In the default security model, an adversary can pass a fraudulent message if they compromise validators holding more than ⅔ stakes at the same time.
However, in the Uniswap implementation using the optimistic-rollup-like delay and two-phase-commit pattern, an adversary must compromise all App Guardians and SGN validators holding more than ⅔ stake at the same time to pass a fraudulent message.
In practice, hacking multiple validators to compromise a consensus protocol is a difficult task and likely to leave traces. Celer validators use the battle-tested Cosmos SDK, eliminating the need to open a wide range of external ports. This allows validator servers to sit behind strict firewall rules, making it difficult for a malicious party to gain server access via an external path. Even if they do gain access via internal compromises, there is a good chance that their actions can be detected by validators’ internal monitoring tools, such as KMS audit log monitoring, 2FA-SSH access log monitoring, and other standard DevOps security practices. Malicious access attempts may also leave traces of node liveness when attempting to tamper with the validator software and raise alert on the external security monitoring front. Therefore, whenever a validator node drops offline, they will rotate keys and review access logs to ensure no malicious access attempt has happened.
13. How can an adversary withhold a valid governance message from Ethereum to the destination chain? Please give specific and concrete examples.
By default, if an adversary compromises validators holding more than 1/3 of the stake at the same time, they can withhold a valid governance message.
When using the optimistic-rollup-like delay and two-phase-commit pattern, an adversary needs to compromise at least one App Guardian or enough SGN validators holding more than 1/3 of the stake.

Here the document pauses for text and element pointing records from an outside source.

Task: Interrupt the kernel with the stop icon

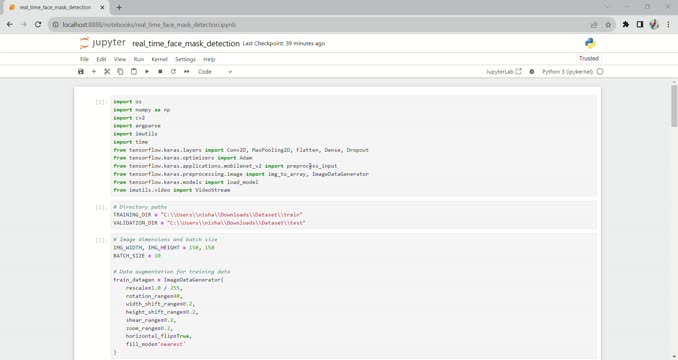Action: click(160, 71)
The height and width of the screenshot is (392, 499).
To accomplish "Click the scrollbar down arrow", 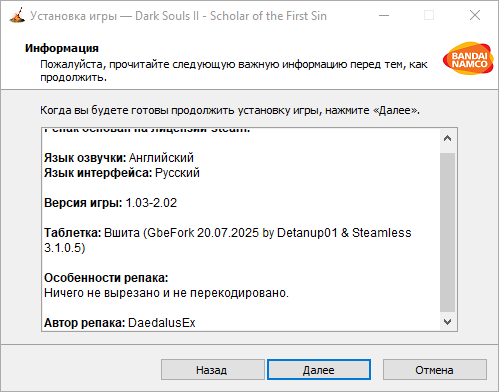I will (x=448, y=322).
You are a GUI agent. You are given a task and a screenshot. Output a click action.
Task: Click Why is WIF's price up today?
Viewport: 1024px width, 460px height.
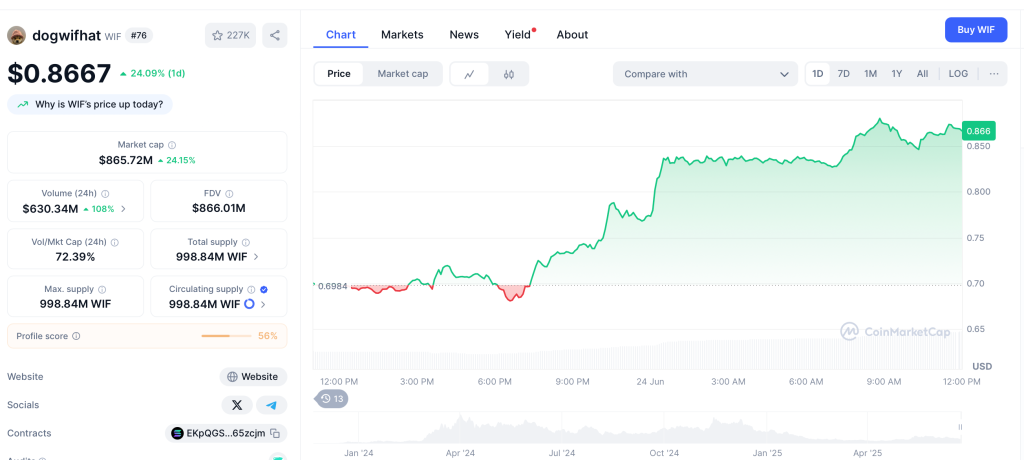coord(90,104)
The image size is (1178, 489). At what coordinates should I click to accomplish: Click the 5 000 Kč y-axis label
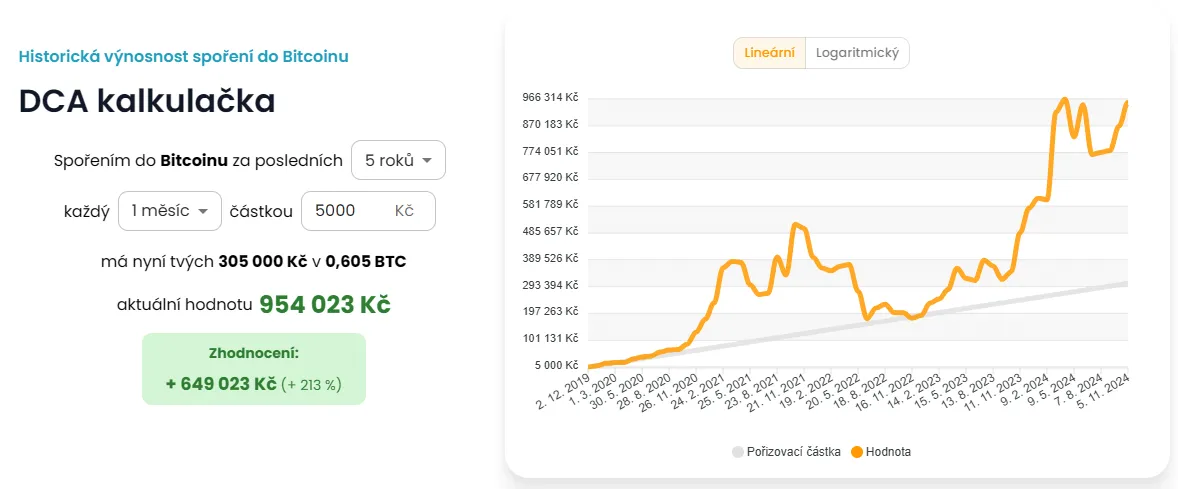coord(554,365)

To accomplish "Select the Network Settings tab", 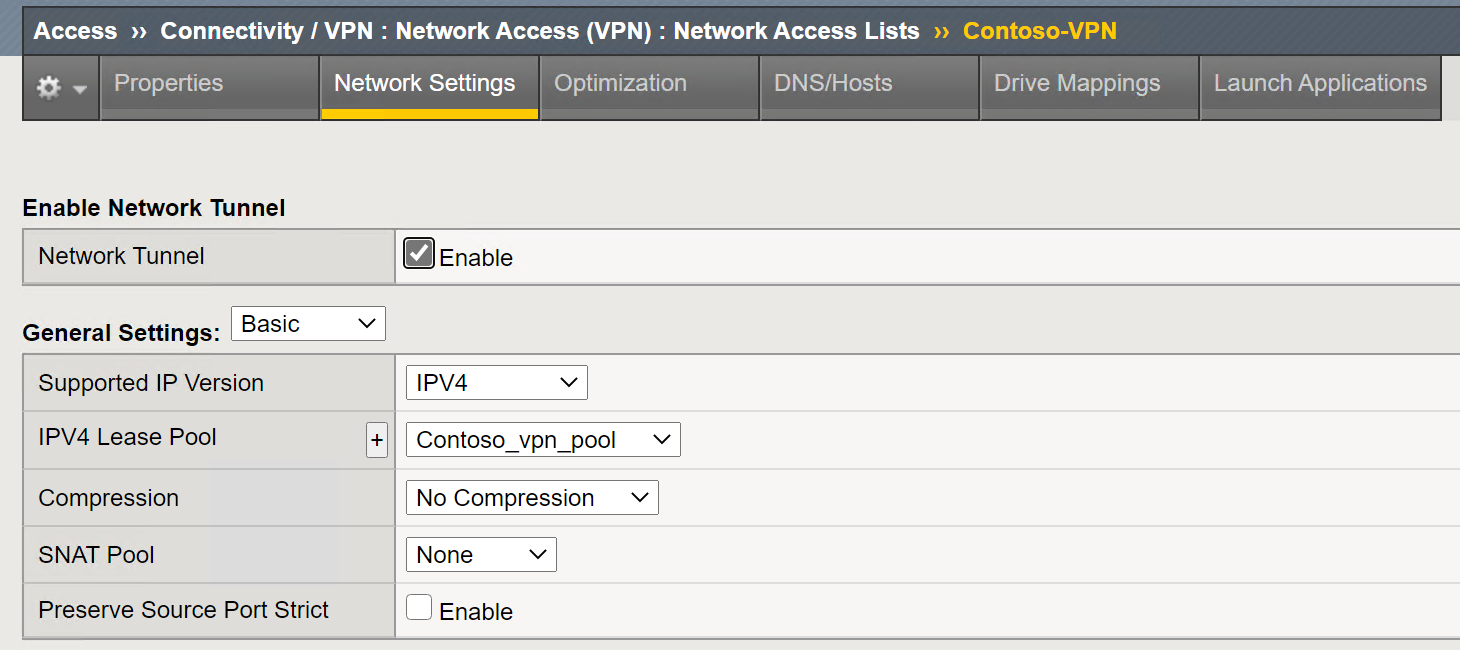I will coord(428,84).
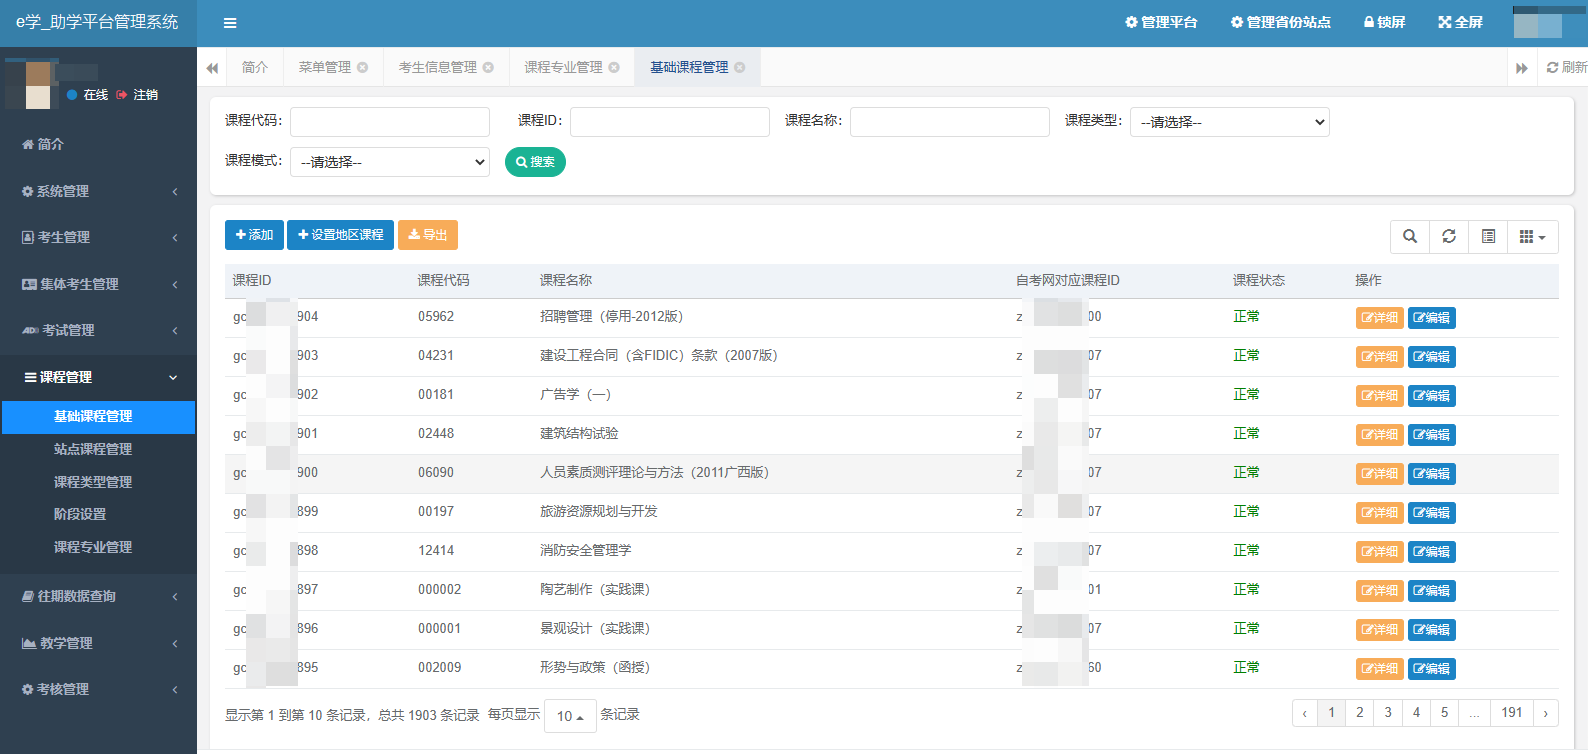The image size is (1588, 754).
Task: Switch to the 课程专业管理 tab
Action: point(563,68)
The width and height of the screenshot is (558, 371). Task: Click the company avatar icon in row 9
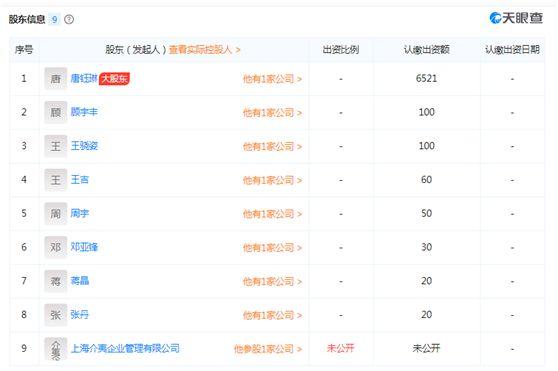point(56,349)
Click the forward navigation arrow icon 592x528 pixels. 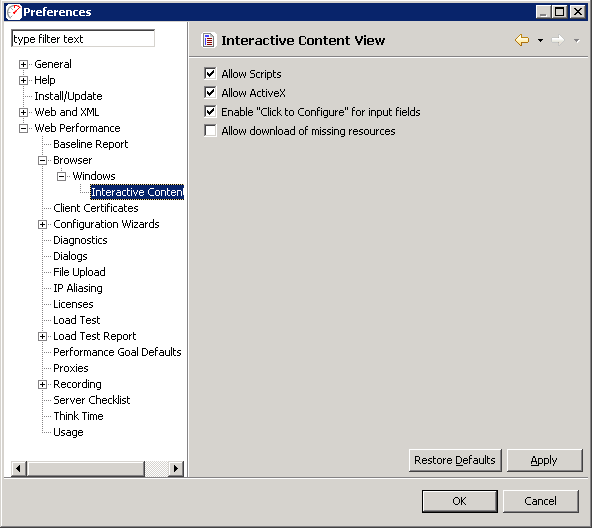[558, 40]
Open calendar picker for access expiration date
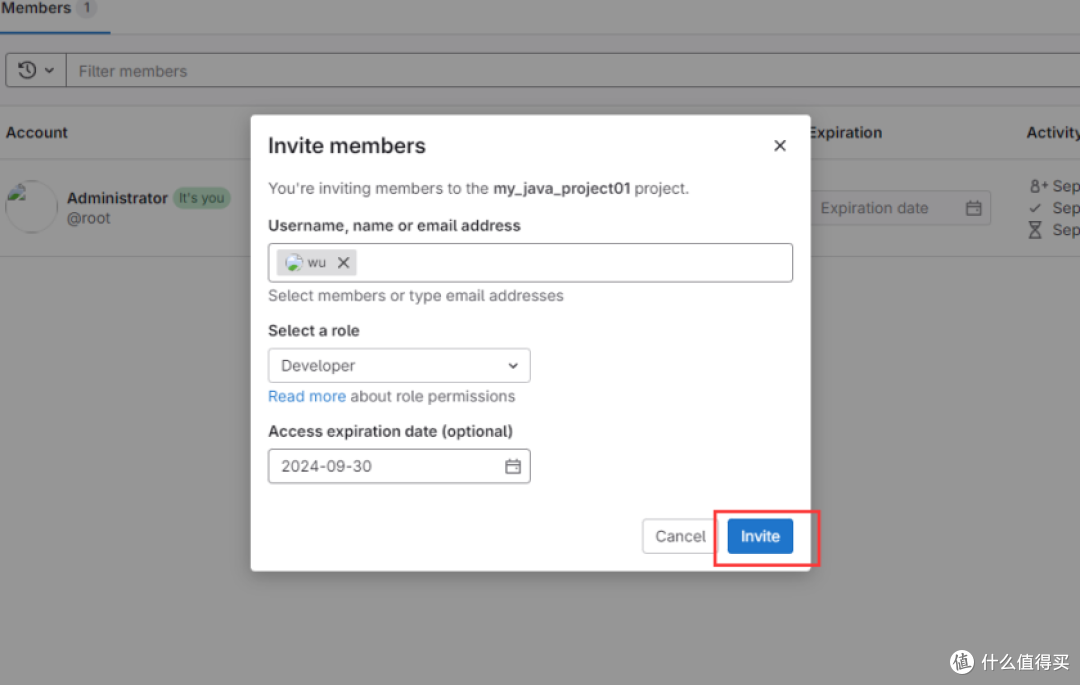Screen dimensions: 1080x685 click(512, 467)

However, we want to emphasize that withholding is a much lesser concern, since the Celer community and stakers can revoke the staking power of any malicious validator. Additionally, application developers can adjust the list of App Guardians through a governance multisig.
14. What are the ramifications of fraud to the malicious actor(s)? If it is legal ramification, please share the suite of legal action you can provide. If it is slashing, please point us to the codebase of the slashing behavior and describe in words how slashing works in your system.
Celer’s security model ensures that any set of validators with less than 1/3 stake cannot generate a invalid block with invalid cross-chain messages, and they will be penalized by having their stakes slashed.
Moreover, Celer’s State Guardian Network validators are publicly run by reputable PoS validators and renowned entities such as Binance, OKEX, IOSG, Everstake, Forbole, Ankr, 01-Node, Infstone, RockX, HashQuark, and Klever, among others. For these entities, a security breach or fraudulent validator would cause significant damage to their core business revenue and brand reputation.
15. Provide any additional information you would like here.
Celer has been an active contributor to Uniswap’s cross-chain governance efforts since the beginning. In fact, Celer, in collaboration with 0xPlasm team, was among the firsts to implement a single-bridge cross-chain governance solution. In addition, Celer was also the first to implement a multi-bridge solution that advocates for an open and vendor-lock-in-free future for Uniswap and the broader DeFi ecosystem.
Celer community has built through bulls and bears with unwavering persistence to bring blockchain to mass adoption. With its impeccable track record, Celer continues to innovate and will soon release a zk succinct proof-based cross-chain solution that further reduces the need for trust in application use cases such as cross-chain governance.
In summary, we are confident that Celer, in combination with a neutral vendor-lock-in-free multi-bridge architecture, is the optimal solution for Uniswap cross-chain governance.